Directions: What lines below include the word "click"? Copy each one.

.....

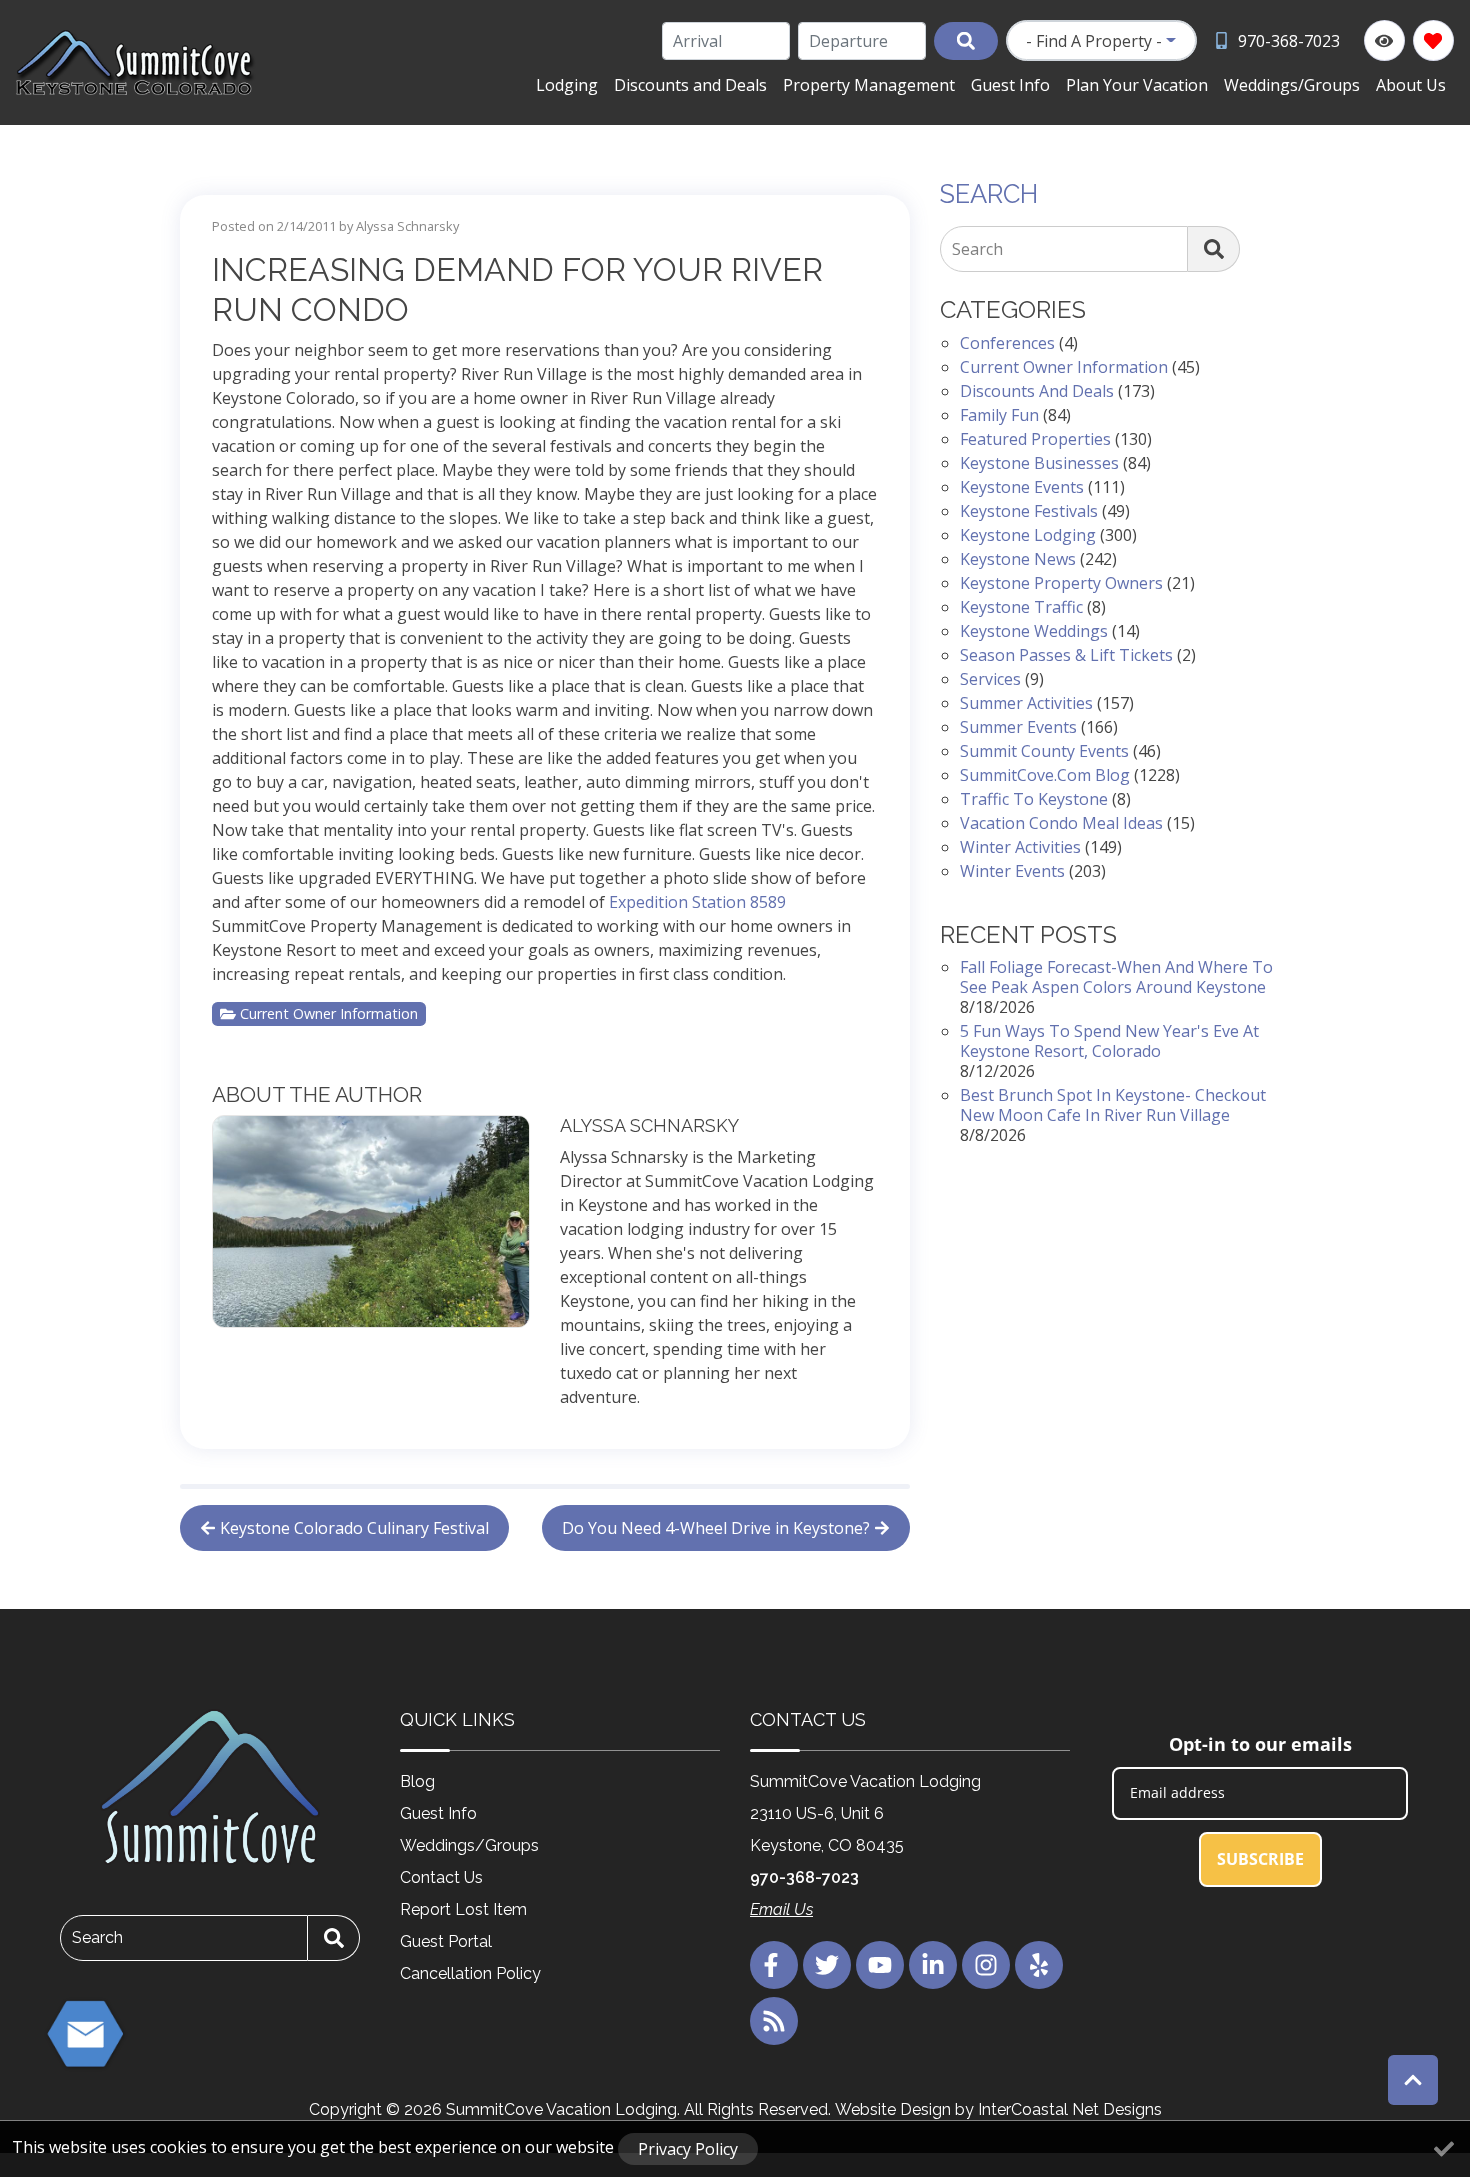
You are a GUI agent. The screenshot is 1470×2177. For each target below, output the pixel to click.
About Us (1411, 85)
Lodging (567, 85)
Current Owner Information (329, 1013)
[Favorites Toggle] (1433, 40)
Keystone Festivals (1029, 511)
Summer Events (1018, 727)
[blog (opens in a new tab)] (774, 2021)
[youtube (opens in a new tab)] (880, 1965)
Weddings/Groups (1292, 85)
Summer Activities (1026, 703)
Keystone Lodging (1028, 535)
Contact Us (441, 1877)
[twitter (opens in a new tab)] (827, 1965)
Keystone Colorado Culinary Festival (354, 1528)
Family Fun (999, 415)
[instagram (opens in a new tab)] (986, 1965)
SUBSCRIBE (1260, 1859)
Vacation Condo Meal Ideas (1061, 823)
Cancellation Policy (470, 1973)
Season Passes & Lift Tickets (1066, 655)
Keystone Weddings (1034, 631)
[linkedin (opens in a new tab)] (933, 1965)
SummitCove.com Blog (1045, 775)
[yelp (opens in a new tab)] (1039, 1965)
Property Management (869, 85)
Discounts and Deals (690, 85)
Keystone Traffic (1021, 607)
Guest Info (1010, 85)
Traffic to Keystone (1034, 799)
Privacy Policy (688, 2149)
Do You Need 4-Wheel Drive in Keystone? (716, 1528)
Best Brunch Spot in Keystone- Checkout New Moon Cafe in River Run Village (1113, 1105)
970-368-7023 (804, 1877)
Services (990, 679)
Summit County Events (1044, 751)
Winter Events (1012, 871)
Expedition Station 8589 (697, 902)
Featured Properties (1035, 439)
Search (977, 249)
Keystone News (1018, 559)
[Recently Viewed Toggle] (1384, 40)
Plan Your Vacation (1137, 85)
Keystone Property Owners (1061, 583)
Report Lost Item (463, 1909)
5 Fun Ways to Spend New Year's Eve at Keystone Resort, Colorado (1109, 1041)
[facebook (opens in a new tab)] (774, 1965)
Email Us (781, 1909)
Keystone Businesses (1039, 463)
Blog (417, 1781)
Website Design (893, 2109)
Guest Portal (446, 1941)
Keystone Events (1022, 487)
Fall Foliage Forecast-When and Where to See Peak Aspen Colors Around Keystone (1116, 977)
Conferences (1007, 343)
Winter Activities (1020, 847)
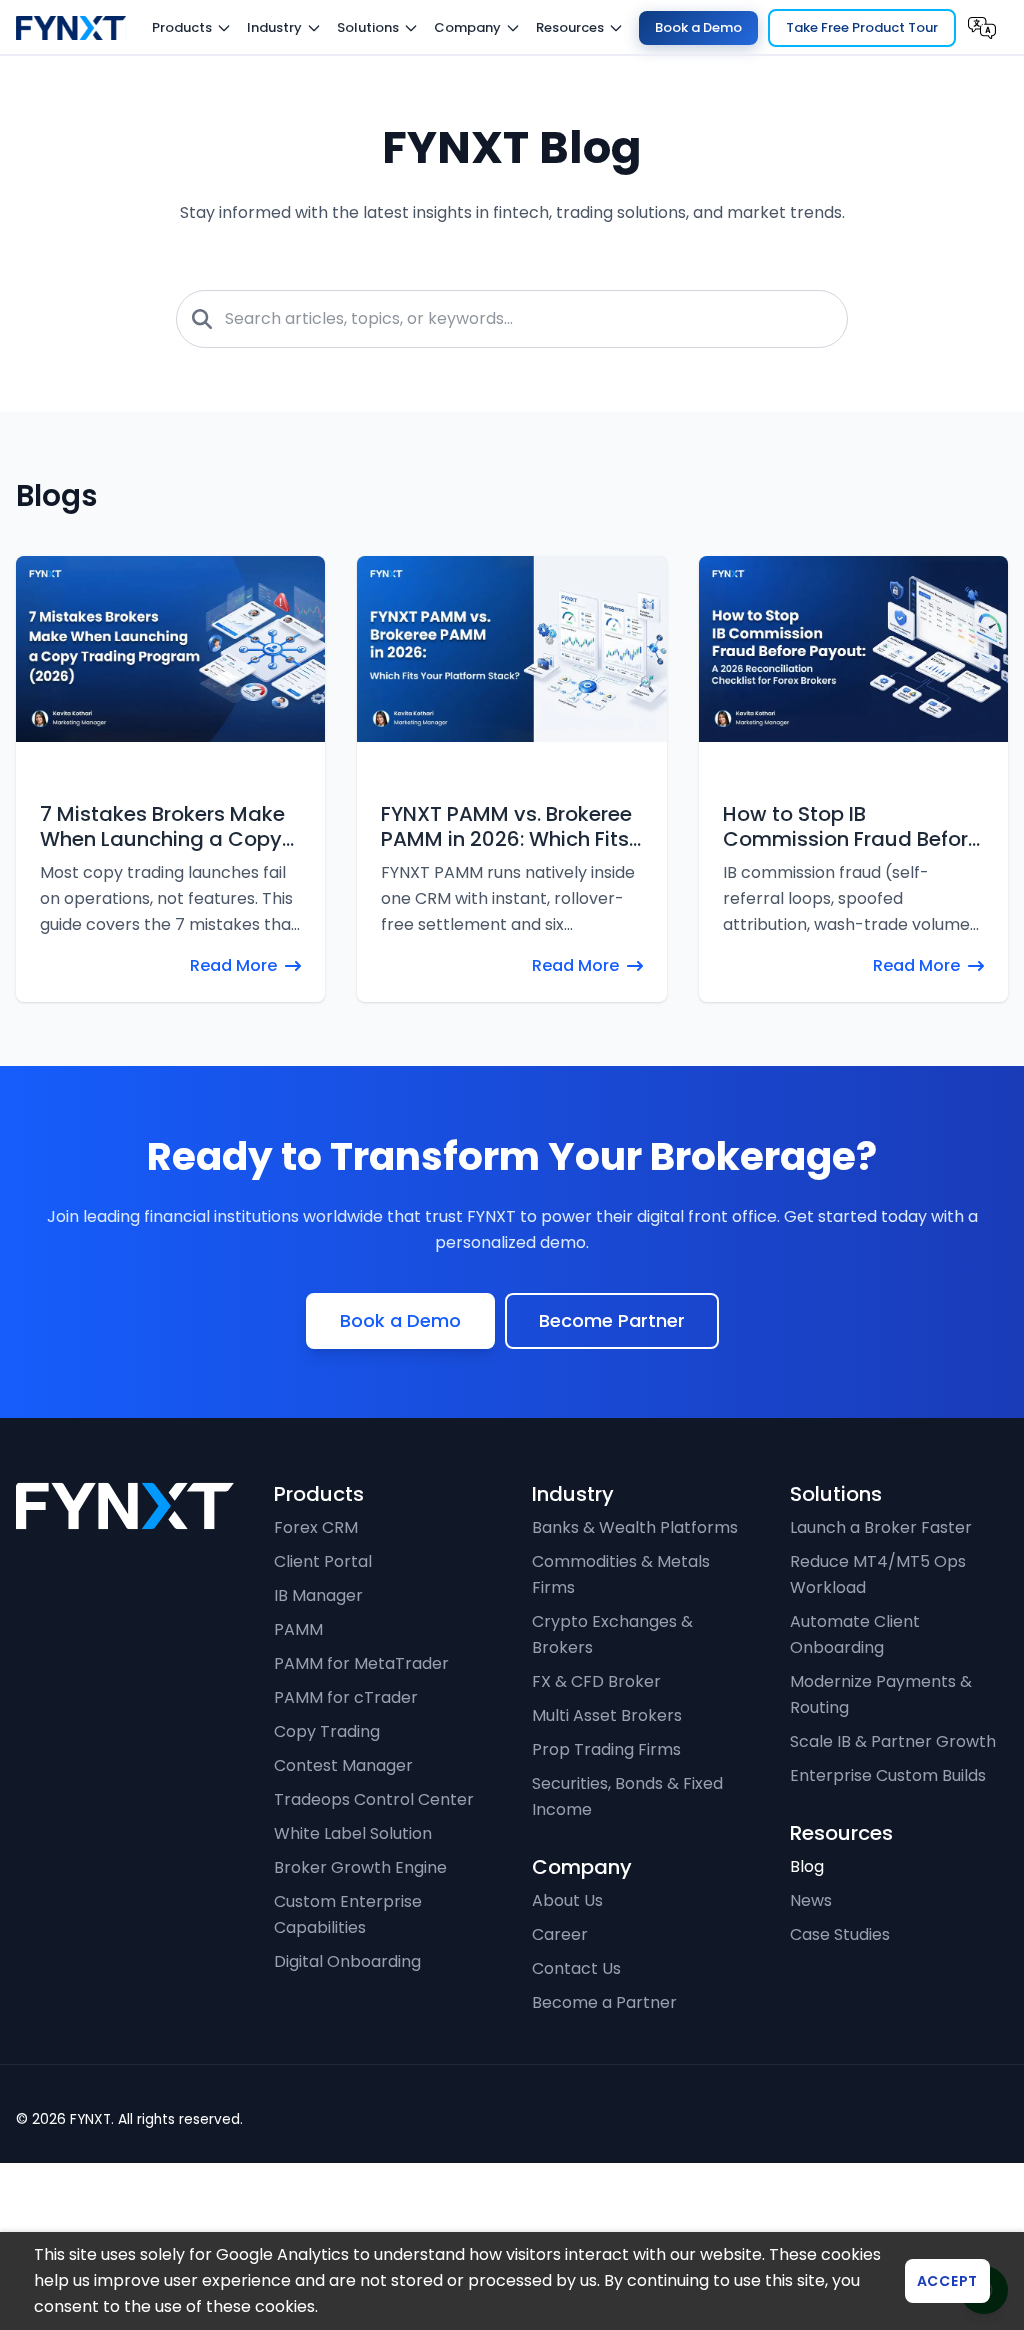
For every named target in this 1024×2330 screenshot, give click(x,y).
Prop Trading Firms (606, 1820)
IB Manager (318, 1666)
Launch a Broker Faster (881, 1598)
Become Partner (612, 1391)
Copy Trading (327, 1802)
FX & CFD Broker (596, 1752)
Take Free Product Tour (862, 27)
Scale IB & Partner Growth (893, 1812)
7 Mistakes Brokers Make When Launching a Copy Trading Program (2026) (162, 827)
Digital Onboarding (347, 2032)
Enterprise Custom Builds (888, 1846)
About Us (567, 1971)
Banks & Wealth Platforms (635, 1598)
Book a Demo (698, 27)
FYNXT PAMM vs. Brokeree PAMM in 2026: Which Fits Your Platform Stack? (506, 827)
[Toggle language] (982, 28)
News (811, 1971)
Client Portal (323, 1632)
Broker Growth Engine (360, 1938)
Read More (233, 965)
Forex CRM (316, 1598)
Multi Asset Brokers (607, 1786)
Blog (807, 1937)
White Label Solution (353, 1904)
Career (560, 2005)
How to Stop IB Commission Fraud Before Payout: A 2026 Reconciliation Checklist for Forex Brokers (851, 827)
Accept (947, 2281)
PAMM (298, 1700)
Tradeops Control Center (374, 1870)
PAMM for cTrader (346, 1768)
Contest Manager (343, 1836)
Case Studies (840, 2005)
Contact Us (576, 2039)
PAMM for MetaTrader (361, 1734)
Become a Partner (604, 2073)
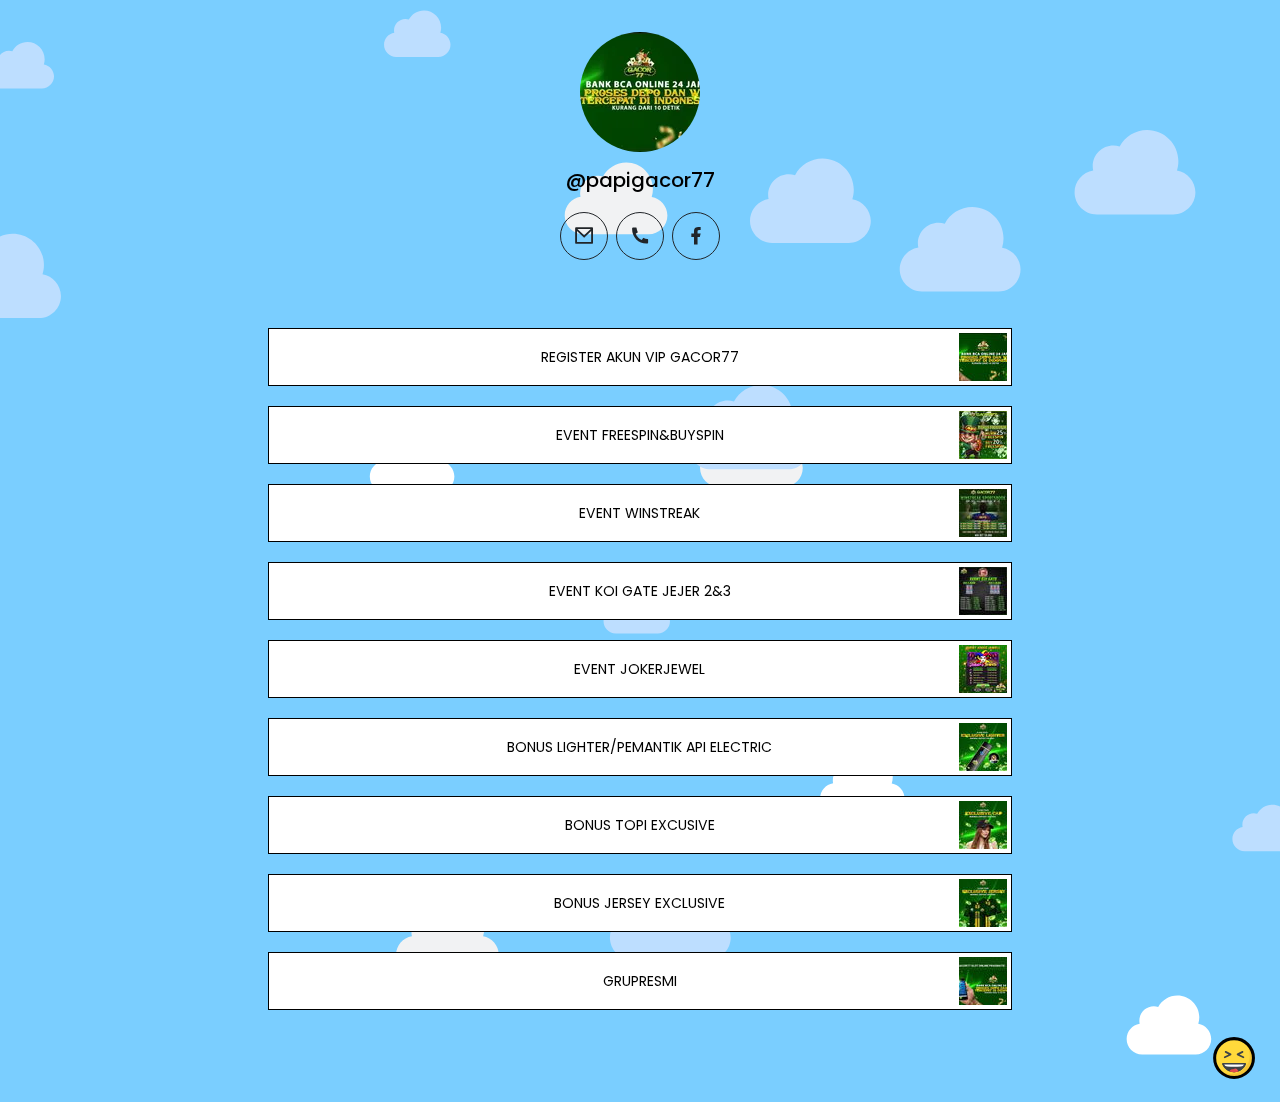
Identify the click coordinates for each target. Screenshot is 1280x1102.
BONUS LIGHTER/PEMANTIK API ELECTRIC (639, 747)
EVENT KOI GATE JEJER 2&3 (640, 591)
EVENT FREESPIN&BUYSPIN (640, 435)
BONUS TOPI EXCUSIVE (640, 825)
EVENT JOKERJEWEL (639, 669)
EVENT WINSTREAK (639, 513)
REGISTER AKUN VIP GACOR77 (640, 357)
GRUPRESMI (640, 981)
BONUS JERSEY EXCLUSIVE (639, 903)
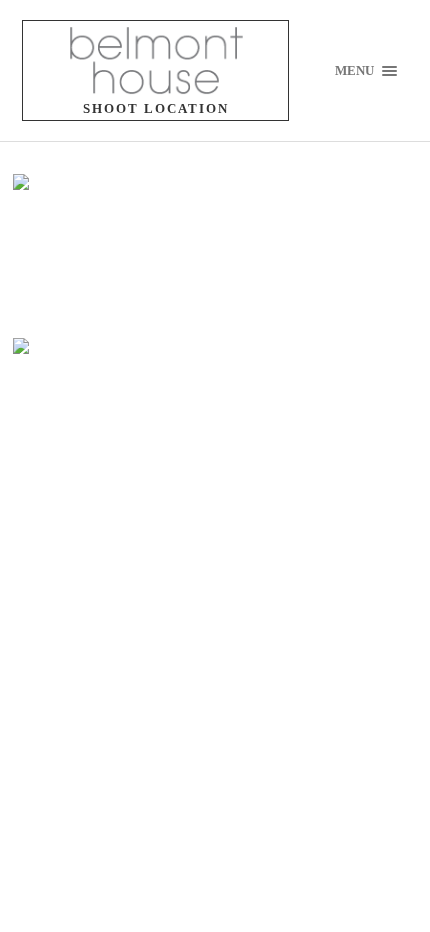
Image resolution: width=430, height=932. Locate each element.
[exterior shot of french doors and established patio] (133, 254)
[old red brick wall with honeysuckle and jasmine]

.....

Answer area:
You are a GUI agent. The screenshot is 1470×2177. For each target below, output the pixel to click.
For every named target in this 1024×2330 screenshot, give click(x,y).
Identify the click coordinates for each target. Screenshot is 1280x1102.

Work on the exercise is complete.